Grâce à cela, le logiciel espion est opérationnel pour effectuer sa mission finale : la collecte et l’exfiltration de données. Le spyware utilise son accès total pour aspirer toutes les informations possibles : conversations, messages vocaux, photos, position GPS, frappes clavier, et même activer le micro ou la caméra à distance. Les données volées sont ensuite envoyées de manière discrète vers le serveur de Command & Control (C2) de l’attaquant. Celui-ci est en quelque sorte son quartier général : il s’agit d’un serveur externe (un ordinateur ou un système d’information quelque part sur Internet) grâce auquel le logiciel espion peut recevoir des ordres et transmettre sa collecte à l’attaquant.
Détecter l’indétectable
Une fois sa mission accomplie, ou pour éviter la détection, le spyware peut avoir des fonctionnalités pour s’autodétruire et effacer ses propres traces sur l’appareil. Cela rend difficile le travail du défenseur, car il est complexe de déterminer si l’on a été la victime d’un logiciel espion, même a posteriori. L’enjeu est de taille : comment traquer l’invisible quand il a été programmé pour l’être ?
Une solution peut être de prêter attention au trafic réseau, afin de remarquer d’éventuelles anomalies. Bien que les spywares soient furtifs, ils doivent communiquer. Des outils de surveillance réseau peuvent détecter un beaconing (communication régulière) vers un domaine nouvellement enregistré ou utilisant un certificat non standard, surtout lorsque l’appareil n’est pas utilisé activement. La surchauffe de l’appareil ou un épuisement trop rapide de la batterie peuvent également constituer des signaux d’alertes visibles.
Pour rester discret tout en transmettant les données, les attaquants ont développé des techniques, comme l’explique Coline C. : “Les attaquants peuvent procéder à la compression de données avant envoi, pour réduire la taille des paquets qui sont envoyés. Il peut aussi y avoir une transmission faite par petits paquets réguliers, ainsi cela se fond complètement dans le trafic normal. Pour éviter de faire exploser les factures, ce qui se fait beaucoup maintenant, c’est une programmation pour envoi de données lorsque le téléphone est en charge et connecté au wifi. Cela permet d’éviter des envois de pièces jointes lourdes quand on est en données cellulaires.” Face à la furtivité programmée, tout effort de détection de spyware sans assistance technologique relève du coup de poker.

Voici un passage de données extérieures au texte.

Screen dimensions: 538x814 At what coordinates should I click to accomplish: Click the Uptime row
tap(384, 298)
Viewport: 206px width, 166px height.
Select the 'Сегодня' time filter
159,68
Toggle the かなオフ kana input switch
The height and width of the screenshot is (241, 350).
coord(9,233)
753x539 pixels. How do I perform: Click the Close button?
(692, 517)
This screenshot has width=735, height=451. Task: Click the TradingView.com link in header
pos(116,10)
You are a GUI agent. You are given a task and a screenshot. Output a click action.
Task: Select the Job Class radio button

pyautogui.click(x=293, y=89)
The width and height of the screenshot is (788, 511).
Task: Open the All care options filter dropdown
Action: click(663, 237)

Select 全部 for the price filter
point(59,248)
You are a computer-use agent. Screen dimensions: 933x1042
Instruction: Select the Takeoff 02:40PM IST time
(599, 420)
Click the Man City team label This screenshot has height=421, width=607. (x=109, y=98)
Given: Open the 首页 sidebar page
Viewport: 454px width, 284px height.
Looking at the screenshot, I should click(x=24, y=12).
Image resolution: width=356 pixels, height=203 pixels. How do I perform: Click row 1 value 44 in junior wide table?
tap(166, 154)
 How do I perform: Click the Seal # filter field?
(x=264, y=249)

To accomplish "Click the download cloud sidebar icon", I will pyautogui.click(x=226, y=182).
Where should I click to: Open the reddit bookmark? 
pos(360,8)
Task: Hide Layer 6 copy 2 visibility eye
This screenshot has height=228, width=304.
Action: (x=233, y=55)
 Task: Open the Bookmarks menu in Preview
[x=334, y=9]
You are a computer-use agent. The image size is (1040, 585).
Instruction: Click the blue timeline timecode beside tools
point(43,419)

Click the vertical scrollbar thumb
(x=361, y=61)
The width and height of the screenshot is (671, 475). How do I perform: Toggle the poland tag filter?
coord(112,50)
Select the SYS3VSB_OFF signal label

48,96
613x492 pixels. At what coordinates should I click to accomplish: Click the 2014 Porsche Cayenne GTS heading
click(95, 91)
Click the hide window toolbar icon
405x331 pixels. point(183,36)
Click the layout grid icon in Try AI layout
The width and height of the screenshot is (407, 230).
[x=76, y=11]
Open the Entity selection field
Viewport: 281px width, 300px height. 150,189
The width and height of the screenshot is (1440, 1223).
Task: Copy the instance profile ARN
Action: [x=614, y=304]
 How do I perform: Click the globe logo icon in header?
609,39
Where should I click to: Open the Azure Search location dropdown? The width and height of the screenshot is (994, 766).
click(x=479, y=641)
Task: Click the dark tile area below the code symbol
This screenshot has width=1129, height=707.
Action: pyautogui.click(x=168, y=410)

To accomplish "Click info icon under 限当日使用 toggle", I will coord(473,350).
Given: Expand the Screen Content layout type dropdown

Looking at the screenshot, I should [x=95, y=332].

Des outils ont été développés pour détecter la surveillance. Par exemple, le Mobile Verification Toolkit (MVT) d’Amnesty International peut analyser les dumps et les journaux du système à la recherche d’indicateurs de compromission (IOC) connus. Il existe aussi des outils comme SpyGuard sont conçus pour intercepter le trafic Wi-Fi et les fichiers PCAP afin de rechercher des anomalies réseau suggérant la présence d’un spyware. Enfin, il est important de noter qu’Apple envoie des notifications aux utilisateurs ciblés par des logiciels espions mercenaires. L’Italie en a fait l’amère expérience avec le scandale Graphite : l’alerte Apple est la faille que les attaquants n’ont pas pu anticiper, transformant les journalistes ciblés en accusateurs, et provoquant des enquêtes pour retrouver d’autres victimes.